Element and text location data
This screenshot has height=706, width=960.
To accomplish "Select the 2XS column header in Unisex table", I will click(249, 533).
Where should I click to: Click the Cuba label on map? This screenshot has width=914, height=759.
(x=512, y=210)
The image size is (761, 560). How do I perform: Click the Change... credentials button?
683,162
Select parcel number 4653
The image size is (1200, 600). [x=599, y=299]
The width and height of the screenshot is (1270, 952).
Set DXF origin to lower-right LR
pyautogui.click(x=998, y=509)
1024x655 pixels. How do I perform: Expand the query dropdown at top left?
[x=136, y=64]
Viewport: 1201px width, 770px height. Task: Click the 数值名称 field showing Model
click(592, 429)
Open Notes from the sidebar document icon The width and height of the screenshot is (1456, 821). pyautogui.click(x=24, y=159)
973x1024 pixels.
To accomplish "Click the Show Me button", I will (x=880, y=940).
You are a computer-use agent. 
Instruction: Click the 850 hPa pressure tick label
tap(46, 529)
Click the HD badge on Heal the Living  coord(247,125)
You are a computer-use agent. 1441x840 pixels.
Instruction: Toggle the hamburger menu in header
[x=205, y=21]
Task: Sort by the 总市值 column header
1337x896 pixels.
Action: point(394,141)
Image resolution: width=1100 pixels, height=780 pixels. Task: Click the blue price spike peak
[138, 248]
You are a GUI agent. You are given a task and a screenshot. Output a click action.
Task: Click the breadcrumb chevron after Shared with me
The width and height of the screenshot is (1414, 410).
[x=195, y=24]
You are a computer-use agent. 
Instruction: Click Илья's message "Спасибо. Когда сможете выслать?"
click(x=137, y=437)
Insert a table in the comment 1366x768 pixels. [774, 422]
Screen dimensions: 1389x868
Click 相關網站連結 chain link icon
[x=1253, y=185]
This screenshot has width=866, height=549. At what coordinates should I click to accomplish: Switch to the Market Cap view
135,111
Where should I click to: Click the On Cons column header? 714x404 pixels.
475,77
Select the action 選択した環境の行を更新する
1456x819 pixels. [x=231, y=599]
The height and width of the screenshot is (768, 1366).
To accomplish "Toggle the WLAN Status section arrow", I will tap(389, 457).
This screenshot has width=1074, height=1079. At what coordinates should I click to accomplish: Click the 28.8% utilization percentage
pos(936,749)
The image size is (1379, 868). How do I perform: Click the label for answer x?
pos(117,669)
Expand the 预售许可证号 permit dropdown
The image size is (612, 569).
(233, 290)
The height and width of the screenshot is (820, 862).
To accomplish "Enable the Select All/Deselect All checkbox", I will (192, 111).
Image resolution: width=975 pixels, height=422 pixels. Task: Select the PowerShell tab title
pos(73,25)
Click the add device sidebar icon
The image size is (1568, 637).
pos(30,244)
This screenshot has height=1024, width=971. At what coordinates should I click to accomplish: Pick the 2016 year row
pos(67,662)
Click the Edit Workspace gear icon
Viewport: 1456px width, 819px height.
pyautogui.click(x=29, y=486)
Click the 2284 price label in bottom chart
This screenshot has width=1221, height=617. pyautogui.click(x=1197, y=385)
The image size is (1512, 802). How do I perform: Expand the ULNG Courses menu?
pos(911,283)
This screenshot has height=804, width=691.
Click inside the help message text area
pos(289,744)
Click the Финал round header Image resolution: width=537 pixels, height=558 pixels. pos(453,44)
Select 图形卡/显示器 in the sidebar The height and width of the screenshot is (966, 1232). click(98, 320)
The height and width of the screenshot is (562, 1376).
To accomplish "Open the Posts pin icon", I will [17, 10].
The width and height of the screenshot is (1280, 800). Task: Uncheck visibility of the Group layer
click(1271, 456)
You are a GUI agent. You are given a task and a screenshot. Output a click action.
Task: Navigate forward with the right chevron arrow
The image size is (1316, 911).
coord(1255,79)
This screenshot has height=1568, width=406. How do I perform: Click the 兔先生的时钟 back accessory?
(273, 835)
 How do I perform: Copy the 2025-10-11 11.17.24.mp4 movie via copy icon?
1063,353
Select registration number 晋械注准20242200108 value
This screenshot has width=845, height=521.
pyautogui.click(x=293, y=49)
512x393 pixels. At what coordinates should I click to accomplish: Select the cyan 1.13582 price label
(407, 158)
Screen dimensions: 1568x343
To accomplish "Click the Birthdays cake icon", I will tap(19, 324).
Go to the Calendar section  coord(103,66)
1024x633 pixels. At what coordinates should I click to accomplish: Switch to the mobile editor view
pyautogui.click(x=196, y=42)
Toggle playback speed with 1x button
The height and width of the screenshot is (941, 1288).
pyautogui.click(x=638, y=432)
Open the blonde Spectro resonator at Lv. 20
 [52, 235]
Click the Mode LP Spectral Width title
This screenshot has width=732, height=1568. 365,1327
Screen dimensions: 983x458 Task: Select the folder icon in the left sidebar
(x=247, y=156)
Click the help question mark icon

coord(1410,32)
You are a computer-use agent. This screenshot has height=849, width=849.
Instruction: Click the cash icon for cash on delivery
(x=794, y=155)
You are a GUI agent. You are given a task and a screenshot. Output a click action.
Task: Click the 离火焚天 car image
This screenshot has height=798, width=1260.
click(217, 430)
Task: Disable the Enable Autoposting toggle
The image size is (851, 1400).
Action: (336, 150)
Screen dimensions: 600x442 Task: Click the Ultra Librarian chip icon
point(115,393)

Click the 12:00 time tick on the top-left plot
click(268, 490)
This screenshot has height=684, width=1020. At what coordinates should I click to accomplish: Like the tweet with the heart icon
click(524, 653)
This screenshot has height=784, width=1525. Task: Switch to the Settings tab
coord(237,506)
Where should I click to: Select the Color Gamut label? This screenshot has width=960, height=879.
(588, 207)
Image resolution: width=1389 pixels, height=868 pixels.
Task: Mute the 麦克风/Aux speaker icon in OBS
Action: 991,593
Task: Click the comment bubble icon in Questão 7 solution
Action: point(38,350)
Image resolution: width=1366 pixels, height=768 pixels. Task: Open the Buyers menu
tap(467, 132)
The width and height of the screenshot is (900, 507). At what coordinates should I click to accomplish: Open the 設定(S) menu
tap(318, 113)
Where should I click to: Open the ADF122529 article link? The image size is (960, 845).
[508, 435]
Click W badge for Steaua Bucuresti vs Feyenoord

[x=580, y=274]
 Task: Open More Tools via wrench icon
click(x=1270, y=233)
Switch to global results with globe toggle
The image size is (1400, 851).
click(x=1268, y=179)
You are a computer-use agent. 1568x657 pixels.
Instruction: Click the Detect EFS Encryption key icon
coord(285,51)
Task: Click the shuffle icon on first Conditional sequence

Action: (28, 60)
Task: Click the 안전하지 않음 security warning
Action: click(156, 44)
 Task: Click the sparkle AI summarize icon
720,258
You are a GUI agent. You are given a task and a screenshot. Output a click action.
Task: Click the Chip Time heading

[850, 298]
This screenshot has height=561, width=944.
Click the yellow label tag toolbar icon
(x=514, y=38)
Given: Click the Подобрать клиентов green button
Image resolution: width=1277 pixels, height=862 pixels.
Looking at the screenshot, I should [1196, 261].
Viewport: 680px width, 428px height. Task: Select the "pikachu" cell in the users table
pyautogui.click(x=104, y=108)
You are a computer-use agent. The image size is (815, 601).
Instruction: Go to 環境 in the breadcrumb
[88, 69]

**Written instruction**
Set out every line of the records above as a numbered list, leaving out the blank lines.

**Task output**
1. This screenshot has height=706, width=960.
2. To accomplish "Select the 2XS column header in Unisex table", I will click(249, 533).
3. Where should I click to: Click the Cuba label on map? This screenshot has width=914, height=759.
4. (x=512, y=210)
5. The image size is (761, 560). How do I perform: Click the Change... credentials button?
6. 683,162
7. Select parcel number 4653
8. The image size is (1200, 600). [x=599, y=299]
9. The width and height of the screenshot is (1270, 952).
10. Set DXF origin to lower-right LR
11. pyautogui.click(x=998, y=509)
12. 1024x655 pixels. How do I perform: Expand the query dropdown at top left?
13. [x=136, y=64]
14. Viewport: 1201px width, 770px height. Task: Click the 数值名称 field showing Model
15. click(592, 429)
16. Open Notes from the sidebar document icon The width and height of the screenshot is (1456, 821). pyautogui.click(x=24, y=159)
17. 973x1024 pixels.
18. To accomplish "Click the Show Me button", I will (x=880, y=940).
19. You are a computer-use agent. 
20. Instruction: Click the 850 hPa pressure tick label
21. tap(46, 529)
22. Click the HD badge on Heal the Living  coord(247,125)
23. You are a computer-use agent. 1441x840 pixels.
24. Instruction: Toggle the hamburger menu in header
25. [x=205, y=21]
26. Task: Sort by the 总市值 column header
27. 1337x896 pixels.
28. Action: point(394,141)
29. Image resolution: width=1100 pixels, height=780 pixels. Task: Click the blue price spike peak
30. [138, 248]
31. You are a GUI agent. You are given a task and a screenshot. Output a click action.
32. Task: Click the breadcrumb chevron after Shared with me
33. The width and height of the screenshot is (1414, 410).
34. [x=195, y=24]
35. You are a computer-use agent. 
36. Instruction: Click Илья's message "Спасибо. Когда сможете выслать?"
37. click(x=137, y=437)
38. Insert a table in the comment 1366x768 pixels. [774, 422]
39. Screen dimensions: 1389x868
40. Click 相關網站連結 chain link icon
41. [x=1253, y=185]
42. This screenshot has width=866, height=549. At what coordinates should I click to accomplish: Switch to the Market Cap view
43. 135,111
44. Where should I click to: Click the On Cons column header? 714x404 pixels.
45. 475,77
46. Select the action 選択した環境の行を更新する
47. 1456x819 pixels. [x=231, y=599]
48. The height and width of the screenshot is (768, 1366).
49. To accomplish "Toggle the WLAN Status section arrow", I will tap(389, 457).
50. This screenshot has width=1074, height=1079. At what coordinates should I click to accomplish: Click the 28.8% utilization percentage
51. pos(936,749)
52. The image size is (1379, 868). How do I perform: Click the label for answer x?
53. pos(117,669)
54. Expand the 预售许可证号 permit dropdown
55. The image size is (612, 569).
56. (233, 290)
57. The height and width of the screenshot is (820, 862).
58. To accomplish "Enable the Select All/Deselect All checkbox", I will (192, 111).
59. Image resolution: width=975 pixels, height=422 pixels. Task: Select the PowerShell tab title
60. pos(73,25)
61. Click the add device sidebar icon
62. The image size is (1568, 637).
63. pos(30,244)
64. This screenshot has height=1024, width=971. At what coordinates should I click to accomplish: Pick the 2016 year row
65. pos(67,662)
66. Click the Edit Workspace gear icon
67. Viewport: 1456px width, 819px height.
68. pyautogui.click(x=29, y=486)
69. Click the 2284 price label in bottom chart
70. This screenshot has width=1221, height=617. pyautogui.click(x=1197, y=385)
71. The image size is (1512, 802). How do I perform: Expand the ULNG Courses menu?
72. pos(911,283)
73. This screenshot has height=804, width=691.
74. Click inside the help message text area
75. pos(289,744)
76. Click the Финал round header Image resolution: width=537 pixels, height=558 pixels. pos(453,44)
77. Select 图形卡/显示器 in the sidebar The height and width of the screenshot is (966, 1232). click(98, 320)
78. The height and width of the screenshot is (562, 1376).
79. To accomplish "Open the Posts pin icon", I will [17, 10].
80. The width and height of the screenshot is (1280, 800). Task: Uncheck visibility of the Group layer
81. click(1271, 456)
82. You are a GUI agent. You are given a task and a screenshot. Output a click action.
83. Task: Navigate forward with the right chevron arrow
84. The image size is (1316, 911).
85. coord(1255,79)
86. This screenshot has height=1568, width=406. How do I perform: Click the 兔先生的时钟 back accessory?
87. (273, 835)
88.  How do I perform: Copy the 2025-10-11 11.17.24.mp4 movie via copy icon?
89. 1063,353
90. Select registration number 晋械注准20242200108 value
91. This screenshot has width=845, height=521.
92. pyautogui.click(x=293, y=49)
93. 512x393 pixels. At what coordinates should I click to accomplish: Select the cyan 1.13582 price label
94. (407, 158)
95. Screen dimensions: 1568x343
96. To accomplish "Click the Birthdays cake icon", I will tap(19, 324).
97. Go to the Calendar section  coord(103,66)
98. 1024x633 pixels. At what coordinates should I click to accomplish: Switch to the mobile editor view
99. pyautogui.click(x=196, y=42)
100. Toggle playback speed with 1x button
101. The height and width of the screenshot is (941, 1288).
102. pyautogui.click(x=638, y=432)
103. Open the blonde Spectro resonator at Lv. 20
104.  [52, 235]
105. Click the Mode LP Spectral Width title
106. This screenshot has width=732, height=1568. 365,1327
107. Screen dimensions: 983x458 Task: Select the folder icon in the left sidebar
108. (x=247, y=156)
109. Click the help question mark icon
110. coord(1410,32)
111. You are a computer-use agent. This screenshot has height=849, width=849.
112. Instruction: Click the cash icon for cash on delivery
113. (x=794, y=155)
114. You are a GUI agent. You are given a task and a screenshot. Output a click action.
115. Task: Click the 离火焚天 car image
116. This screenshot has height=798, width=1260.
117. click(217, 430)
118. Task: Disable the Enable Autoposting toggle
119. The image size is (851, 1400).
120. Action: (336, 150)
121. Screen dimensions: 600x442 Task: Click the Ultra Librarian chip icon
122. point(115,393)
123. Click the 12:00 time tick on the top-left plot
124. click(268, 490)
125. This screenshot has height=684, width=1020. At what coordinates should I click to accomplish: Like the tweet with the heart icon
126. click(524, 653)
127. This screenshot has height=784, width=1525. Task: Switch to the Settings tab
128. coord(237,506)
129. Where should I click to: Select the Color Gamut label? This screenshot has width=960, height=879.
130. (588, 207)
131. Image resolution: width=1389 pixels, height=868 pixels.
132. Task: Mute the 麦克风/Aux speaker icon in OBS
133. Action: 991,593
134. Task: Click the comment bubble icon in Questão 7 solution
135. Action: point(38,350)
136. Image resolution: width=1366 pixels, height=768 pixels. Task: Open the Buyers menu
137. tap(467, 132)
138. The width and height of the screenshot is (900, 507). At what coordinates should I click to accomplish: Open the 設定(S) menu
139. tap(318, 113)
140. Where should I click to: Open the ADF122529 article link? The image size is (960, 845).
141. [508, 435]
142. Click W badge for Steaua Bucuresti vs Feyenoord
143. [x=580, y=274]
144.  Task: Open More Tools via wrench icon
145. click(x=1270, y=233)
146. Switch to global results with globe toggle
147. The image size is (1400, 851).
148. click(x=1268, y=179)
149. You are a computer-use agent. 1568x657 pixels.
150. Instruction: Click the Detect EFS Encryption key icon
151. coord(285,51)
152. Task: Click the shuffle icon on first Conditional sequence
153. Action: (28, 60)
154. Task: Click the 안전하지 않음 security warning
155. Action: click(156, 44)
156.  Task: Click the sparkle AI summarize icon
157. 720,258
158. You are a GUI agent. You are given a task and a screenshot. Output a click action.
159. Task: Click the Chip Time heading
160. [850, 298]
161. This screenshot has height=561, width=944.
162. Click the yellow label tag toolbar icon
163. (x=514, y=38)
164. Given: Click the Подобрать клиентов green button
165. Image resolution: width=1277 pixels, height=862 pixels.
166. Looking at the screenshot, I should [1196, 261].
167. Viewport: 680px width, 428px height. Task: Select the "pikachu" cell in the users table
168. pyautogui.click(x=104, y=108)
169. You are a computer-use agent. The image size is (815, 601).
170. Instruction: Go to 環境 in the breadcrumb
171. [88, 69]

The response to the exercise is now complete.